* Extracted material
════

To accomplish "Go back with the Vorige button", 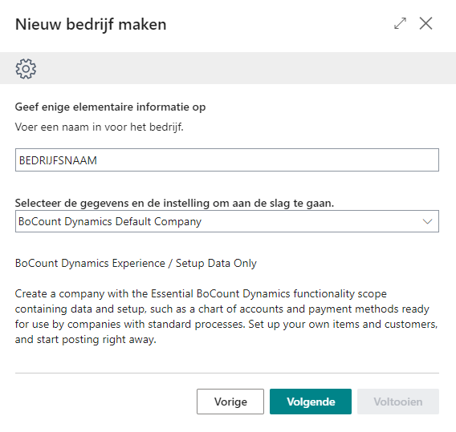I will pyautogui.click(x=230, y=402).
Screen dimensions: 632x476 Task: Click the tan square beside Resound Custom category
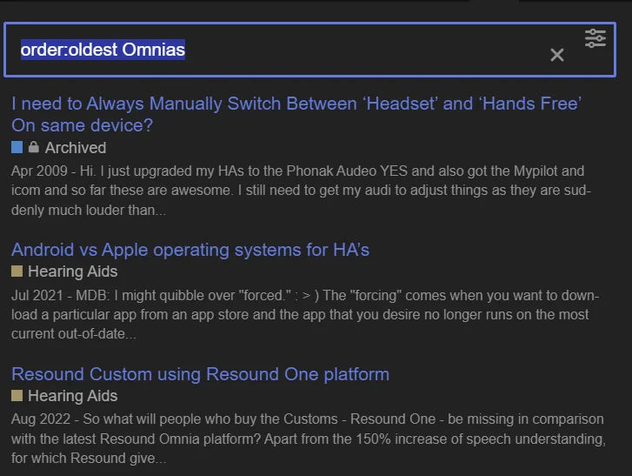17,395
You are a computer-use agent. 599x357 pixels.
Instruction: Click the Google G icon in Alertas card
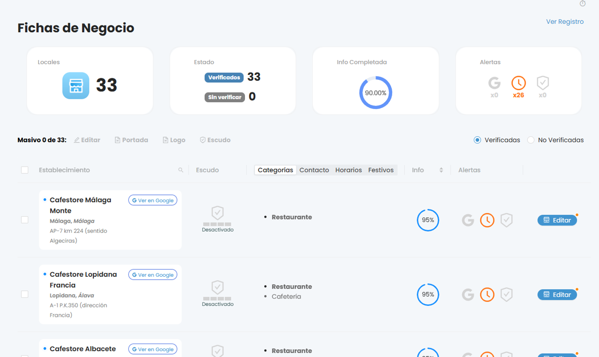[x=494, y=83]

════

* Task directions
Pictures are to be omitted from the copy, and only the lines from the one containing "You are a computer-use agent. 599x357 pixels." through the final line of the listing above are to be written out exactly.

* Solution to the problem
You are a computer-use agent. 599x357 pixels.
Instruction: Click the Google G icon in Alertas card
[x=494, y=83]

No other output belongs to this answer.